I'm really quite happy right now. My former boss called me up and offered me my old job back, the one I had before I went through cancer treatment and then wound up dealing with my father's death and the resulting chaos of the crazy, termite-ridden house he left behind.
Dealing with that house has especially formed my reaction to things.
Now, I just naturally expect for things to go horribly wrong.
I stopped blogging about the house because every post could have been written according to a specific formula: I thought everything was great, and we were done with the house, and then x happened and everything went to hell. I got mad for a few days, got over it and moved on to crisis z.

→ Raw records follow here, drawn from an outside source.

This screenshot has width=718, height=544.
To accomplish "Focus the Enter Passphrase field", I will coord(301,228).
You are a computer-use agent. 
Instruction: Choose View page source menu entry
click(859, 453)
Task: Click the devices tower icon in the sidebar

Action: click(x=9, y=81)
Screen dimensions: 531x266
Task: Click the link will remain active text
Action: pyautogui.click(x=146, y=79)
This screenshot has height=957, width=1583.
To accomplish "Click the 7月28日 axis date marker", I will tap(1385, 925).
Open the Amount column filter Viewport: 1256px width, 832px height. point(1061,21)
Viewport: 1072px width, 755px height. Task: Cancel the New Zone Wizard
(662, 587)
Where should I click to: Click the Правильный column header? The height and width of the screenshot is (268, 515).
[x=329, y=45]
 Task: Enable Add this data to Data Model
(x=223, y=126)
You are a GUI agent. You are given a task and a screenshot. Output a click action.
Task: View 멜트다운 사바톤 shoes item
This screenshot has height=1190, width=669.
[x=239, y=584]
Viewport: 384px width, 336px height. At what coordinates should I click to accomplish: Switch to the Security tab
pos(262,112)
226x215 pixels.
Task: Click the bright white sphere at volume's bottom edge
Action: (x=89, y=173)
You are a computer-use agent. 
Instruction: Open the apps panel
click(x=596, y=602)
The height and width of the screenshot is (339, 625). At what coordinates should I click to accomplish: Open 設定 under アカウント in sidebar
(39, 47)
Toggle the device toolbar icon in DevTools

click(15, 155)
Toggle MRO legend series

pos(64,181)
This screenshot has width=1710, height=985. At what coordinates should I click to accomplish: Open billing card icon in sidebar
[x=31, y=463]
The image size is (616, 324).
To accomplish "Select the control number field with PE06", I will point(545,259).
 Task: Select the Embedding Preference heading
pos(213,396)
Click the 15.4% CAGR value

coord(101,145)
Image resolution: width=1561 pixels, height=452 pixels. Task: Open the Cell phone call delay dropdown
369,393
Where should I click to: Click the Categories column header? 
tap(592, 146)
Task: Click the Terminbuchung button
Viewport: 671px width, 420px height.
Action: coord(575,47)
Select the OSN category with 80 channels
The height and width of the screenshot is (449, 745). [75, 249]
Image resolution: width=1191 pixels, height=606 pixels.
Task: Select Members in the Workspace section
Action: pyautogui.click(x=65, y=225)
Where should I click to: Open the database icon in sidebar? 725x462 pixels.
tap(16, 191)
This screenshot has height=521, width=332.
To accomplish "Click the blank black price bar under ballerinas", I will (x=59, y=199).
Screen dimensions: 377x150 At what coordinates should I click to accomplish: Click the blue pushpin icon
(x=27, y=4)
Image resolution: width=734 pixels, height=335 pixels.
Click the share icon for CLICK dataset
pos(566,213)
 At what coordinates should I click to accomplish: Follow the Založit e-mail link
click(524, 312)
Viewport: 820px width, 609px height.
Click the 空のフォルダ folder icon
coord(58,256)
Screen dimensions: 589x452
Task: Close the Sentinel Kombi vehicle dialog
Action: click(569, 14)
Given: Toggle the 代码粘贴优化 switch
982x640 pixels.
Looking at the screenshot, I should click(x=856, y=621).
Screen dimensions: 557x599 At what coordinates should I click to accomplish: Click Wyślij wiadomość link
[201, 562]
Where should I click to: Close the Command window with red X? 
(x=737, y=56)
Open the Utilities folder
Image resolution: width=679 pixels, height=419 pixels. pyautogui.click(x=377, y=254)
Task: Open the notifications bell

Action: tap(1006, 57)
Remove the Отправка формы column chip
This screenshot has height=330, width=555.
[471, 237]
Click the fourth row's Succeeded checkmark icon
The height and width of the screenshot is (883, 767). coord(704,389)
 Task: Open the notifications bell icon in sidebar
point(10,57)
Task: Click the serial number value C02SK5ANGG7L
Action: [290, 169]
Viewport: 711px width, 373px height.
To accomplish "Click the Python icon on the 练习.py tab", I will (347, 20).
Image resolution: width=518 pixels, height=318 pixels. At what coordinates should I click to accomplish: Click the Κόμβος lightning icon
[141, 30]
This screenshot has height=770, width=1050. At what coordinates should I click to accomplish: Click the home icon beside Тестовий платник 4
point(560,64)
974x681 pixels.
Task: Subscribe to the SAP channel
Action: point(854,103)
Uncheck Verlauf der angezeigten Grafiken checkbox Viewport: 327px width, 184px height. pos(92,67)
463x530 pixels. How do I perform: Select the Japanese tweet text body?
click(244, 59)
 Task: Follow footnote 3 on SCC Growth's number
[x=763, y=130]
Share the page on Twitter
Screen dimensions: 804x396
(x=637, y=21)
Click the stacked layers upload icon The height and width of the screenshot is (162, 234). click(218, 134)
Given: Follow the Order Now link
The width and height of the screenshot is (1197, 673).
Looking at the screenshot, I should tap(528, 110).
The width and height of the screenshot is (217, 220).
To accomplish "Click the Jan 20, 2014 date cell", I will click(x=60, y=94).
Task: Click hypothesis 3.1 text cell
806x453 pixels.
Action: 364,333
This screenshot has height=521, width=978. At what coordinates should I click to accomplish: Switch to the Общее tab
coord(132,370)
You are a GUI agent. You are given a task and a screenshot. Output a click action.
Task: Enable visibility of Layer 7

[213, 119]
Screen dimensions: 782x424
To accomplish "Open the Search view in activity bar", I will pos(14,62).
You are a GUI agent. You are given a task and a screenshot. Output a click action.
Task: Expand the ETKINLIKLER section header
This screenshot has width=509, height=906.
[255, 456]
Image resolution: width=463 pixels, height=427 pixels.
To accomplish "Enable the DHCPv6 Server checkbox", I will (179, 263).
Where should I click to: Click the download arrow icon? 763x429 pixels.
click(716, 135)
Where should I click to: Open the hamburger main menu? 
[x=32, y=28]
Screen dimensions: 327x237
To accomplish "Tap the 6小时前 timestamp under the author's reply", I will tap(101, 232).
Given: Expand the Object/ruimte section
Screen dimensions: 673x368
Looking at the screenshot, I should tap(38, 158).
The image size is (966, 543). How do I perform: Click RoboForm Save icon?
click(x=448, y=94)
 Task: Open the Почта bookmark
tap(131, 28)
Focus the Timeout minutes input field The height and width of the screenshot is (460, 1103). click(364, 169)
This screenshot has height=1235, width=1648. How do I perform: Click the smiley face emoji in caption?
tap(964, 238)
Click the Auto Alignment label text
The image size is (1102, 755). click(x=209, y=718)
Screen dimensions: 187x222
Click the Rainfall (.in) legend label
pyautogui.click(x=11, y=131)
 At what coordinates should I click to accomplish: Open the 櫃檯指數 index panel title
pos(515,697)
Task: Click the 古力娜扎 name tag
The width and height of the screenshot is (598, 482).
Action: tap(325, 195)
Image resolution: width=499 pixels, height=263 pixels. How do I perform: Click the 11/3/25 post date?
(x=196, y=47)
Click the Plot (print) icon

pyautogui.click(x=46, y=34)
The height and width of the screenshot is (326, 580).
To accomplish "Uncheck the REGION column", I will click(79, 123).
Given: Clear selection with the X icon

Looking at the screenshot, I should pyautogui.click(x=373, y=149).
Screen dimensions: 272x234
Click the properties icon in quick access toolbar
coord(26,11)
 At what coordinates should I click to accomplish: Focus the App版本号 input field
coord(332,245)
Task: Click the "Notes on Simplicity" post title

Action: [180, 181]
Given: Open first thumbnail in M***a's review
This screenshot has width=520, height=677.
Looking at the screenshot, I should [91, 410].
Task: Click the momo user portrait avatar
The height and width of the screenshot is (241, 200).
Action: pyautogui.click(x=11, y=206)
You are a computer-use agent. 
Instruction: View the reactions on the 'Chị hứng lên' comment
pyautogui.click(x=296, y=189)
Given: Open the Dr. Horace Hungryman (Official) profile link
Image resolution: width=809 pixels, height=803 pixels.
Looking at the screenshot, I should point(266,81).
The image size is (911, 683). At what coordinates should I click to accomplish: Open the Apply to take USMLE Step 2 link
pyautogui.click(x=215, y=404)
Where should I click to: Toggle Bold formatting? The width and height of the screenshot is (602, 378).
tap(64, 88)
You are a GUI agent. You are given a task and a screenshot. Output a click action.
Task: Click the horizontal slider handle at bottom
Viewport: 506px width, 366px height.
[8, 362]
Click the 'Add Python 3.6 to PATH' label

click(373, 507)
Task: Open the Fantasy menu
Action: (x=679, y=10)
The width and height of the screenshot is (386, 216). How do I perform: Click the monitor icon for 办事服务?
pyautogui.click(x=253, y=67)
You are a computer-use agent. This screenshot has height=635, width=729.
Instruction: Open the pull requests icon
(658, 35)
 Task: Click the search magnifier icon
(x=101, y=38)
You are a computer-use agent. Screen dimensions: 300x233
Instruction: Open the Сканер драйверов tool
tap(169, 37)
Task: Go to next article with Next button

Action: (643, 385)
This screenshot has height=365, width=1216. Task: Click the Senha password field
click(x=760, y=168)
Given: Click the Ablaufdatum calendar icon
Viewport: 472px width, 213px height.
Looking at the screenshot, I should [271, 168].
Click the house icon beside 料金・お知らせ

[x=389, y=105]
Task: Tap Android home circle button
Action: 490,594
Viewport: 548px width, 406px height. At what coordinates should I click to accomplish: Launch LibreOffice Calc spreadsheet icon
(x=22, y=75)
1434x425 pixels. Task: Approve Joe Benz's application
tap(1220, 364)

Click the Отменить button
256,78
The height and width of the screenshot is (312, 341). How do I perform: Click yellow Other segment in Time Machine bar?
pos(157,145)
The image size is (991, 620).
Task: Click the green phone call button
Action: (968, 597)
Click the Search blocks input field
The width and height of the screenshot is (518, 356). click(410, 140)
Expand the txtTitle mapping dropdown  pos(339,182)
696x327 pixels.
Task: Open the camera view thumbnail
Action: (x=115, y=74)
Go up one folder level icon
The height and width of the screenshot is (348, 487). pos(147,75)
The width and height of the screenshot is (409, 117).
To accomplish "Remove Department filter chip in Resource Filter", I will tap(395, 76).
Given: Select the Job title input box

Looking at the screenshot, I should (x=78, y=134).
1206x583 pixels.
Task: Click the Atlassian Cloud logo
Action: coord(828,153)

I've been telling my family for the last three months,"This is the last time I have to go out to the house! I just have to wrap up a few things and then we're DONE!"
I don't think anyone believes me anymore. The last time I spoke those words, I woke up on a Sunday morning at the house to discover that there was leak behind the wall in the bathroom, the one we had just refinished, and the water had seeped through the wall and soaked the carpet....the brand-new carpet we had just had installed a month ago.
We had to yank out the brand-new vanity, fix the pipe, and have the drywall repaired.
It is seriously like a bad joke.
If were a little more paranoid I would think that I was being punk'd. It's too tragi-comical to be real.
So now it seems my fortune has changed. Wondering how I was going to find employment now that I am hopefully done(knock on wood) with health issues, estate issues, and crazy house issues, I had been filled with anxiety. Who was going to hire me? How was I going to find a job in Florida's particularly bad job market?
And then.....my boss called me up and offered me a job.
Angels sang. I was grateful. Rainbows spontaneously appeared.
Yet in the back of my head there is this voice saying,"Don't get your hopes up. The funding for this position might dry up. Your boss might decide to skip town, run off to Mexico to join the drug trade, and forget to mention to everyone else at the office that she gave you a job. A sinkhole might open up under the house, swallow it whole and force you to move into the newly-renovated crazy house on the other side of the state. An asteroid might destroy the office of the non-profit you work for erasing any scrap of its existence. You might get the swine flu and die a tragic death, in which case you won't need a job anyway."
I don't like it.
I don't like this curled up fear hiding in the recesses of my mind waiting to strike at any sign of optimism.
Yet...I'm not sure if I can really exterminate it.
Hopefully, my tactic of simply ignoring it will cause it to shrivel up into a dried husk, like the tiny lizards that find their way inside the house and die a quiet death under furniture and in the window sills. I'll be sweeping out my dusty mind and come across the lifeless, perfectly petrified skeleton of my fear and be surprised that I never even heard it pass into non-existence.